No puede ir menos excelsa. Le penaliza mucho que lleva cuatro años pasando por el mismo sitio, sin descanso, a las once de la mañana; y siempre se oscurece, el mundo rota y ya nada es seguido. Todo se para-acelera, descansa-sufre. Y los malos son más o menos fuertes.
Desarrolla una larga paciencia, de terna dama, y piensa en su duelo, pasando, acerca de cómo y por qué el cielo es el infierno. No depende de sí misma. A las seis y media ya habían atropellado a otra. La primera. Hacia las ocho iban dos. Era una mujer que se casó con un hombre, muerta a los setenta y cuatro años. Justine literalmente está conmocionada, además de no poder ni denunciarlo, no puede revelar ninguna emotividad, eso les escandaliza más a los que conservan su fuerza en el pedal y el embrague. La metrópolis los ha absorbido, escondidos en sus viejas y laberínticas calles.

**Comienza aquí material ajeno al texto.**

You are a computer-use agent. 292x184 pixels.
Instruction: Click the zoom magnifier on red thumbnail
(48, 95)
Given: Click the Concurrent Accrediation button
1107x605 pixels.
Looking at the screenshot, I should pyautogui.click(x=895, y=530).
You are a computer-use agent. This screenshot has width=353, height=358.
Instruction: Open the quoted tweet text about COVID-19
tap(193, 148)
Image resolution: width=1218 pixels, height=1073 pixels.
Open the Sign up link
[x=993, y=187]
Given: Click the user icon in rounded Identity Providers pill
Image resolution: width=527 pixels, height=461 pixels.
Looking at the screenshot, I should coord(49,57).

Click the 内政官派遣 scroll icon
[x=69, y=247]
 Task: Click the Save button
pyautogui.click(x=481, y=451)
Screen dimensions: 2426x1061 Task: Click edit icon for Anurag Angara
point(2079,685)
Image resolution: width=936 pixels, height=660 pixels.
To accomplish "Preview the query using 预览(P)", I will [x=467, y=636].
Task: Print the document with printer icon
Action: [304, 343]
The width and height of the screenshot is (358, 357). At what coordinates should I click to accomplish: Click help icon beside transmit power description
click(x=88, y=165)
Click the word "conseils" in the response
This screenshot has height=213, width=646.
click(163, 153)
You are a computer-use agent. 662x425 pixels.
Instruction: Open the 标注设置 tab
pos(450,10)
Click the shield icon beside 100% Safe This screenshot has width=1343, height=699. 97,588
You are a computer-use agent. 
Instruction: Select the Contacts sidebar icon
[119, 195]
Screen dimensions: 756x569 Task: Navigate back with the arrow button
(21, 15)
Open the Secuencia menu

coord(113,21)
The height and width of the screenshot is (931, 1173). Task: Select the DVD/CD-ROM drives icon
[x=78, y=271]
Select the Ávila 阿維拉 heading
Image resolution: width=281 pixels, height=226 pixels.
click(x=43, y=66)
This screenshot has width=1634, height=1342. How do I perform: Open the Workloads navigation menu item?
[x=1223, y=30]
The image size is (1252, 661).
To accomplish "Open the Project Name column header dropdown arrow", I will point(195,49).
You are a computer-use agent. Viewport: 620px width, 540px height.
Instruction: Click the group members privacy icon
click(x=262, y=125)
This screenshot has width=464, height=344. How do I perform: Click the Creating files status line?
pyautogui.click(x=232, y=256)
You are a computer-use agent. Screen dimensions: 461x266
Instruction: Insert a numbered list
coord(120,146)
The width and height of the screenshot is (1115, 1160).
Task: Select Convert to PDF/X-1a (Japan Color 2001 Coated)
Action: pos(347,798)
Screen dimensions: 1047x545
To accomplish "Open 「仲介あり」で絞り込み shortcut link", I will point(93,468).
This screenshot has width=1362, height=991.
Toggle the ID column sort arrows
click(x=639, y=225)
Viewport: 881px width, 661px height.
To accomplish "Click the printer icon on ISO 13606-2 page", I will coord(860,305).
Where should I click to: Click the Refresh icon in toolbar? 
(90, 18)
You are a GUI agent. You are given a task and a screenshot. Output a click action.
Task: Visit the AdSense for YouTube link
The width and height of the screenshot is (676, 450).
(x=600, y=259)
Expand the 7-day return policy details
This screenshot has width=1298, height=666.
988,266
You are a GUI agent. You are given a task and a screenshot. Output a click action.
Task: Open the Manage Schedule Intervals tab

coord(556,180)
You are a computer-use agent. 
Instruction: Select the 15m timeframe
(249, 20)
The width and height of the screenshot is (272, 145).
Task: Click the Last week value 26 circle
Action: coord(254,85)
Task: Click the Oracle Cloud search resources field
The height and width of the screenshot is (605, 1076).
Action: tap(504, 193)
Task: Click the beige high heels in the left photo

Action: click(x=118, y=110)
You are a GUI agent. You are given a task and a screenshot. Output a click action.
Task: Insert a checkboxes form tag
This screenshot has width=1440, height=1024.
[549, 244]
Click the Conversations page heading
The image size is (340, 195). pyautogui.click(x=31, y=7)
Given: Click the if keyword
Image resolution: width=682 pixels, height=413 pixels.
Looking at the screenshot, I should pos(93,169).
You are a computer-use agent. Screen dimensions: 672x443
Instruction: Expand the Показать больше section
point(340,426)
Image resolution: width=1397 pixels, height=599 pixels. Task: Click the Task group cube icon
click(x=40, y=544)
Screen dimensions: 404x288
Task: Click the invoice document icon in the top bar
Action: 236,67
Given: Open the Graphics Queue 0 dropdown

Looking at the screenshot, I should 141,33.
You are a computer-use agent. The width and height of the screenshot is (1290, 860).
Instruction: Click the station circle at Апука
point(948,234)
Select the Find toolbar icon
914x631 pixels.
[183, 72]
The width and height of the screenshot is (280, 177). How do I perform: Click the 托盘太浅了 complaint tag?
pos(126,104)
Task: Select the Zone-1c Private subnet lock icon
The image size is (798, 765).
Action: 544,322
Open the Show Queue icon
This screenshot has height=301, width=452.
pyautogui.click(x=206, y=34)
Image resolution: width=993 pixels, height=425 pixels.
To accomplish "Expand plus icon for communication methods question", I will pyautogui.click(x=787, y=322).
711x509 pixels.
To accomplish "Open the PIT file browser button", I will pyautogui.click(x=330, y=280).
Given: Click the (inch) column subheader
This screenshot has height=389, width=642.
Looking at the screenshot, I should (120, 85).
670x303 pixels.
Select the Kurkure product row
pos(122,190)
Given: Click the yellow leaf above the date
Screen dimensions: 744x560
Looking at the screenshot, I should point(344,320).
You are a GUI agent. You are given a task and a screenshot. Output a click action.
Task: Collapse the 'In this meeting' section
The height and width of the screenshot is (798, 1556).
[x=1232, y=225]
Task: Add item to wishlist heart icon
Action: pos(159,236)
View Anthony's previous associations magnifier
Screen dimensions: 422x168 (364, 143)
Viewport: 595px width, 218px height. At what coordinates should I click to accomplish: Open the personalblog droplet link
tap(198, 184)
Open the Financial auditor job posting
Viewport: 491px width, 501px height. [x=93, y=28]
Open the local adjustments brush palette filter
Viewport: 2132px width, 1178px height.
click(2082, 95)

El convencionalismo social expresa, matiza y transgrede tantos pretextos que da seguridades a los payasos. Uno mató a sangre fría a treinta y tres personas. Se centraba en los hombres muy jóvenes, luego se cebó con las más mayores. A Justine se le suceden muchas causas.
-¡Bésame el culo!, ¡nunca sabrán cuál será el último paso!- declaró al salir del centro de internamiento ese conductor que una vez volcó.
Vuelve a estar libre. No tuvo ni pizca de humildad. A las doce horas ya se sentía mejor, había retornado a su repugnante e inhumana organización. Justine no puede ni preguntarse qué les lleva a los delincuentes a caerles bien. Culpable de nada, no para de acordarse de familiares, amigos, víctimas y extraños.